The New Academy Prize was established, "to warrant that an international literary prize will be awarded in 2018, but also as a reminder that literature should be associated with democracy, openness, empathy and respect," the organisers said.
Joining the British fantasy fiction writer and Japanese writer as contenders are two other finalists: Maryse Conde, a Guadeloupean author of historical fiction, and Kim Thuy, a Vietnamese-born Canadian writer, whose 2009 debut Ru won the Governor General’s Literary Award for French-language fiction.
In contrast to the behind-closed-doors approach of the Swedish Academy, The New Academy asked Sweden's librarians to submit nominations of authors for the prize. Voting was then opened up to a worldwide audience that whittled the 47 names put forward down to just four authors.

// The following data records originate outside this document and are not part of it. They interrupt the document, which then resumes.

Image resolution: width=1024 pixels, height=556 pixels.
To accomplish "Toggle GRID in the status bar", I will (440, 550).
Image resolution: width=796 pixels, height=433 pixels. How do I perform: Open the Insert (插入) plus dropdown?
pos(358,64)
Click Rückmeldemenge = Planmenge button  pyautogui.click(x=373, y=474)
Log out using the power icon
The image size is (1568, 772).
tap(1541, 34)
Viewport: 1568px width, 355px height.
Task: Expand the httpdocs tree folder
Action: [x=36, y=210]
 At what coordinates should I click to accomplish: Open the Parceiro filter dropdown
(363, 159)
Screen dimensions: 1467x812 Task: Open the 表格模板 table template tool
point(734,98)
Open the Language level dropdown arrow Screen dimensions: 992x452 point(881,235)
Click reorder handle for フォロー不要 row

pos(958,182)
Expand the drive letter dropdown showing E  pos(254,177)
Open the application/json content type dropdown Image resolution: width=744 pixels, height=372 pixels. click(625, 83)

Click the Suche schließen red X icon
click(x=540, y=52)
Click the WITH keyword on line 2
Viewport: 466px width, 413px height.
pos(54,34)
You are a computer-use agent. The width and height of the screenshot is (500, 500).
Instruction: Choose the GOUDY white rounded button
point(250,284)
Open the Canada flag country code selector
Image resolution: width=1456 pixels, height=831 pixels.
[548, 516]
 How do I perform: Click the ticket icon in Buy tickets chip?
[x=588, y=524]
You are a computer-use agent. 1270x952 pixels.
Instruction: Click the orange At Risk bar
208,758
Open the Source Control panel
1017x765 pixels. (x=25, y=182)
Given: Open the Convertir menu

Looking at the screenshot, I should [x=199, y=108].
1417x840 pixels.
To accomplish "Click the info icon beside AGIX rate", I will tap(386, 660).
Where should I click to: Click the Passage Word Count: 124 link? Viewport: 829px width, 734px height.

The final decision of who out of the four will win is now in the hands of an expert jury. Chaired by Ann Pålsson, an editor, independent publisher and former senior editor at Bonnier for 25 years, it comprises: Lisbeth Larsson, professor of literature at Gothenburg University; Peter Stenson, an editor, former translator and former publisher and president for Atlantis Bokförlag; and Gunilla Sandin, librarian director and former programme director for the Gothenburg Book Fair.
The alternative Nobel will be awarded on 12th October, working within the same time-frame as the original prize, and presented at a formal event on 9th December 2018.
According to the new prize's website, The New Academy will be dissolved in December. The Swedish Academy had been planning to compensate by announcing two winners in 2019.